I came across this from Jeff Sachs:
[Bill Easterly in his 2006 book] went on to write that “a study of a program to hand out free [malaria bed] nets in Zambia to people … found that 70 percent of the recipients didn’t use the nets.” Yet this particular study, which was conducted by the American Red Cross and CORE, actually showed the program was a success, with high rates of net adoption.
Sachs provides a link to this 2004 study.
I followed the link and took a quick look at the study, and indeed in the intro it says, “Household ITN coverage increased from 28.9 percent (pre-campaign) to 85 percent (with a greater than 80 percent coverage across all wealth quintiles). . . . At six months post-campaign . . . and 60 percent of the pregnant women and children under 5 years old were reported to have slept under the net the previous night.”

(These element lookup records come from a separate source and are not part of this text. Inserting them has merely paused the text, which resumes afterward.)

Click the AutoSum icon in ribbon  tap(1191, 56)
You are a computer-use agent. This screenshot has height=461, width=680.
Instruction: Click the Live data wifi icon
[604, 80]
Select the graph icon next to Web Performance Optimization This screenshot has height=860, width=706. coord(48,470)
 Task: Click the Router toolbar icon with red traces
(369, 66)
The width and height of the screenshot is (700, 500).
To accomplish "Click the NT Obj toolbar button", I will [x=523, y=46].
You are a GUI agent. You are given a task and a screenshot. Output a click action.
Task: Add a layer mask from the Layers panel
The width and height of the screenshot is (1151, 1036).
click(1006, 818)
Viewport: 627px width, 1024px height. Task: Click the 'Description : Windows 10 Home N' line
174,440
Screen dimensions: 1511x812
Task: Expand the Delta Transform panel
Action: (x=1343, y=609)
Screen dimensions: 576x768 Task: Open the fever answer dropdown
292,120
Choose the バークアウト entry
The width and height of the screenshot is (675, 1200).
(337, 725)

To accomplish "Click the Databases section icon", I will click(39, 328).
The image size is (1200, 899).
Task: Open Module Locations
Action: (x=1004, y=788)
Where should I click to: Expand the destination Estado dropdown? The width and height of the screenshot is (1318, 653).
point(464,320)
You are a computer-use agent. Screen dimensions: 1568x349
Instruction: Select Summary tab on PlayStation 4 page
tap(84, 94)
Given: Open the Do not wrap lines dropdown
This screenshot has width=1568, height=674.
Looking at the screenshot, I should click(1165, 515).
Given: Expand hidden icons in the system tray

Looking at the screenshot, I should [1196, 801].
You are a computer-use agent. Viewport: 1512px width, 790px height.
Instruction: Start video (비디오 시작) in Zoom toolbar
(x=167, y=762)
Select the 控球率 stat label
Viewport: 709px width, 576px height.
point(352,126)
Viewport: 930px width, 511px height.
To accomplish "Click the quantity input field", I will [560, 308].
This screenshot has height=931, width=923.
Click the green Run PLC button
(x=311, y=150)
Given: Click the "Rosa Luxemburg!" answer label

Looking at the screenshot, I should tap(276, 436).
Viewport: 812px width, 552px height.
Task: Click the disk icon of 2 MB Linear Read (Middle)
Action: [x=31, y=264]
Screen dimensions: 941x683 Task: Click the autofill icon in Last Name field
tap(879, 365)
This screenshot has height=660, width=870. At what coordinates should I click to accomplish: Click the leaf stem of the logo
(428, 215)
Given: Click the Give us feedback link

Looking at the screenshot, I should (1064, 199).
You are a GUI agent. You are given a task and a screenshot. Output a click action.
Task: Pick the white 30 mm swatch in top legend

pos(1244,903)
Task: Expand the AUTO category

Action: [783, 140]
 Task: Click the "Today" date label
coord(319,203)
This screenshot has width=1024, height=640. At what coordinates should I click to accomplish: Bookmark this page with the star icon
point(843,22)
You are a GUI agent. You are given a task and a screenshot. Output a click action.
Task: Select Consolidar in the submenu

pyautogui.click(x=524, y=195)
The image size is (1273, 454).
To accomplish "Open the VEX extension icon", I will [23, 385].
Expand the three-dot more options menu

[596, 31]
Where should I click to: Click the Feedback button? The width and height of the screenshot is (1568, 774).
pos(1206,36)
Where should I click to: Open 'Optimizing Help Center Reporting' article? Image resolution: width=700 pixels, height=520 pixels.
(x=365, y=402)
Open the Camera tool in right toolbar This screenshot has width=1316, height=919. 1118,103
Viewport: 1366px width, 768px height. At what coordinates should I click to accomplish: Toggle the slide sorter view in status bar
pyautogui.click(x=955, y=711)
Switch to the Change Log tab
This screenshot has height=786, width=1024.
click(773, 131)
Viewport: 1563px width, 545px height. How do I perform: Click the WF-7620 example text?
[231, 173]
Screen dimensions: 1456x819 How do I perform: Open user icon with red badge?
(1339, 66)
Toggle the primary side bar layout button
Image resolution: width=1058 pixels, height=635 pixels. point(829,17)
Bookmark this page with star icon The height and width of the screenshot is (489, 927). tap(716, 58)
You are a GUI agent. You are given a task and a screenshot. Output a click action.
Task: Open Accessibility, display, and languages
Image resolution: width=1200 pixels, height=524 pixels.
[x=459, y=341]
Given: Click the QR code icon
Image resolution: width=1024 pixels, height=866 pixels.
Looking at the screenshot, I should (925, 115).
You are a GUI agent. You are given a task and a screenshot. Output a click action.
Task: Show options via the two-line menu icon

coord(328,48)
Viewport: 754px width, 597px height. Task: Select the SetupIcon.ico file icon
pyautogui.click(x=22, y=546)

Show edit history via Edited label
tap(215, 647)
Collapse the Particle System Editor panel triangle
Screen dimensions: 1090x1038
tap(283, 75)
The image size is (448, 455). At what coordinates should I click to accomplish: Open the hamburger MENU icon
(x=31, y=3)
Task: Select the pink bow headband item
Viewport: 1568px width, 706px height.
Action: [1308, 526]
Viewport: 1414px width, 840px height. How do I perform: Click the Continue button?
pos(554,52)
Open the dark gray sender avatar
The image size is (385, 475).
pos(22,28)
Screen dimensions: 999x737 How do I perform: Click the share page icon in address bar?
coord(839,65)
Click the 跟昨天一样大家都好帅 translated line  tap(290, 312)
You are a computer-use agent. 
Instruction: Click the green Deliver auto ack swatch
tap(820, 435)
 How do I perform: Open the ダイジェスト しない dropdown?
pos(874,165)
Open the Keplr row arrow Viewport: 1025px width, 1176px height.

60% of 85% is far from ideal but it’s a lot higher than “70 percent of the recipients didn’t use the nets.” But I am no expert in this area, so I sent a message to Easterly asking if there was actually a different study that he was referring to in his book.
My book footnoted a PSI study on social marketing of bed nets (“the Malawi model”) right before the Zambia sentence. [The footnote is 18. “PSI Malaria Control, the Malawi ITN Delivery Model,” February 2005.] The book does not give the 2004 study Sachs mentions as a source.
Through Google, I found the document right away. But I couldn’t find where it said that 70 percent of the recipients didn’t use the nets. It would be helpful for me to track down this particular point, just as a way of getting a better understanding of this debate.
P.S. I’ve met Sachs and Easterly (at different times) and respect them both but don’t know either of them well. Also I am working on a project with Sachs and am affiliated with his Earth Institute.
P.P.S. Someone writes in:
So far the only thing I found in that document was this:
I guess if you look at Feb 2004 pregnant women, coverage is only 34%, which means 66% are not sleeping under bed nets, which is close to 70%?
For a more recent study, see p.18, Table 2, the mean of the free group usage conditional on take-up is 70% (take-up looks like 99%, see p.17).